Excerpts from a dataset
########################################

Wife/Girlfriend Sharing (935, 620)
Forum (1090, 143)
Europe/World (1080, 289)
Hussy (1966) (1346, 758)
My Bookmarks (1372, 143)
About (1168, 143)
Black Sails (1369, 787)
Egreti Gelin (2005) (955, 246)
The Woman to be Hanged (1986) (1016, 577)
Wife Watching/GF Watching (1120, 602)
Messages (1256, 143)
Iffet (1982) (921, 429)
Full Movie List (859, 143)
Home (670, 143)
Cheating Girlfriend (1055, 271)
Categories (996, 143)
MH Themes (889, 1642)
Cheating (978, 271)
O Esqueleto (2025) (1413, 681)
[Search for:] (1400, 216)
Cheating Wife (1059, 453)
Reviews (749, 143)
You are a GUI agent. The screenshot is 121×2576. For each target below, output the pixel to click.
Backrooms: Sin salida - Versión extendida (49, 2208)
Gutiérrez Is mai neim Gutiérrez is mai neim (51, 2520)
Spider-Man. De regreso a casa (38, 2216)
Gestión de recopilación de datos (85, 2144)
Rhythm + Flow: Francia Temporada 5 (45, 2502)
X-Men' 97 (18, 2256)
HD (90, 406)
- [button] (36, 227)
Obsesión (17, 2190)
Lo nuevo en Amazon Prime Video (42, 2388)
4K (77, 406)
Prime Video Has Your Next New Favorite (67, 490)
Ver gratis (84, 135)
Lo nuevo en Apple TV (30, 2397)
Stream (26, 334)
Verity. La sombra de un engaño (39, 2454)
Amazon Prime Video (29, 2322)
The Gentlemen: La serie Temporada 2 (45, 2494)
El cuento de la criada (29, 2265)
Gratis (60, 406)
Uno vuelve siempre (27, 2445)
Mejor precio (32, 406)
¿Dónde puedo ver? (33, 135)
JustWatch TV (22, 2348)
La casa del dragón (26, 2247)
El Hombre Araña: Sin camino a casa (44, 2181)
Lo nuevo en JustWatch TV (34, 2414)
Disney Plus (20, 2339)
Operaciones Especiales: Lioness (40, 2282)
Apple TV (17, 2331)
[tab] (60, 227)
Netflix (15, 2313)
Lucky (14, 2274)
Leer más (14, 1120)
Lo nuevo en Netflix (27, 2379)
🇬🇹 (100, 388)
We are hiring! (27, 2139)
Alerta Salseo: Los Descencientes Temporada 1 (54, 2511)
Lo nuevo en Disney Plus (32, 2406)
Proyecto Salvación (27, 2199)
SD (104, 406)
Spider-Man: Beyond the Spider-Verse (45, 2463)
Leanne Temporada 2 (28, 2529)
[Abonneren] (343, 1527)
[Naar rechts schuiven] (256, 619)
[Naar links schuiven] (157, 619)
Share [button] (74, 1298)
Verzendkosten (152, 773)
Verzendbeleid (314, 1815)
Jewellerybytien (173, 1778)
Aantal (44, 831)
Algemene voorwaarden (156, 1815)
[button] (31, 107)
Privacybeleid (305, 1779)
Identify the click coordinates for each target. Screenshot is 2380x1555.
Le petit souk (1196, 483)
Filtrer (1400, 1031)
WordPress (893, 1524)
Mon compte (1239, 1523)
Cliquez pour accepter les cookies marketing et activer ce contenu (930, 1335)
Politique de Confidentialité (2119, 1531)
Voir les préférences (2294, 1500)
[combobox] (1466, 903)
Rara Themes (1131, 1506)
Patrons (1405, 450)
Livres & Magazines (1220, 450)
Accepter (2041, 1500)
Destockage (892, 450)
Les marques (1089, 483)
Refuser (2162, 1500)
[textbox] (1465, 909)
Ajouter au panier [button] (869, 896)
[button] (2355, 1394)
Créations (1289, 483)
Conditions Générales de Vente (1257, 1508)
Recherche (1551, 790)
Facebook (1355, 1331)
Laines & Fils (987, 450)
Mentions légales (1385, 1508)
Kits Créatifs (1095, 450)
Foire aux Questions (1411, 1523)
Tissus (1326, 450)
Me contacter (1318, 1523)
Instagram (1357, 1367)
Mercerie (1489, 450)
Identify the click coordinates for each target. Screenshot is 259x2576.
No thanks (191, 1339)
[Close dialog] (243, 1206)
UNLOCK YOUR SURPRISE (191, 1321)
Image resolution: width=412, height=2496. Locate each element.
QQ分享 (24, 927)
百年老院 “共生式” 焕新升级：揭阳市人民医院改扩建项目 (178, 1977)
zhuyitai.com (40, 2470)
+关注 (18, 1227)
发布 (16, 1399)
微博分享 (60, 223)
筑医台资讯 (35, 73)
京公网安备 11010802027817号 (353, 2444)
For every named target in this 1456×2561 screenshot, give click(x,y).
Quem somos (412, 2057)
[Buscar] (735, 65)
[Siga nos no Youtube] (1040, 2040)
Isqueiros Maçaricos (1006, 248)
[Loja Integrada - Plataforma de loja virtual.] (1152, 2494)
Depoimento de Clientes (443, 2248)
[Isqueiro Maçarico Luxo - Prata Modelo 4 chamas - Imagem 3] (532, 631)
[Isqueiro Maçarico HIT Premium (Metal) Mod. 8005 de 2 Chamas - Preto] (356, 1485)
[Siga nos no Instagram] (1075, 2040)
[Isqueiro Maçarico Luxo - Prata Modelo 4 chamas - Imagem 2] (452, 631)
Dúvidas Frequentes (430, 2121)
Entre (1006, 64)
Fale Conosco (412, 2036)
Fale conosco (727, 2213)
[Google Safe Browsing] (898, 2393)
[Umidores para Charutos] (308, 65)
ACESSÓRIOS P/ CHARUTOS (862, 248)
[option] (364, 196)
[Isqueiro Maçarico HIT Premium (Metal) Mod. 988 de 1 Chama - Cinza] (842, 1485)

########################################

For this exercise, output exactly the lines above from the line with "Spider-Man. De regreso a casa (38, 2216)" to the line with "[tab] (60, 227)", counting both, and leave out the rest.

Spider-Man. De regreso a casa (38, 2216)
Gestión de recopilación de datos (85, 2144)
Rhythm + Flow: Francia Temporada 5 (45, 2502)
X-Men' 97 (18, 2256)
HD (90, 406)
- [button] (36, 227)
Obsesión (17, 2190)
Lo nuevo en Amazon Prime Video (42, 2388)
4K (77, 406)
Prime Video Has Your Next New Favorite (67, 490)
Ver gratis (84, 135)
Lo nuevo en Apple TV (30, 2397)
Stream (26, 334)
Verity. La sombra de un engaño (39, 2454)
Amazon Prime Video (29, 2322)
The Gentlemen: La serie Temporada 2 (45, 2494)
El cuento de la criada (29, 2265)
Gratis (60, 406)
Uno vuelve siempre (27, 2445)
Mejor precio (32, 406)
¿Dónde puedo ver? (33, 135)
JustWatch TV (22, 2348)
La casa del dragón (26, 2247)
El Hombre Araña: Sin camino a casa (44, 2181)
Lo nuevo en JustWatch TV (34, 2414)
Disney Plus (20, 2339)
Operaciones Especiales: Lioness (40, 2282)
Apple TV (17, 2331)
[tab] (60, 227)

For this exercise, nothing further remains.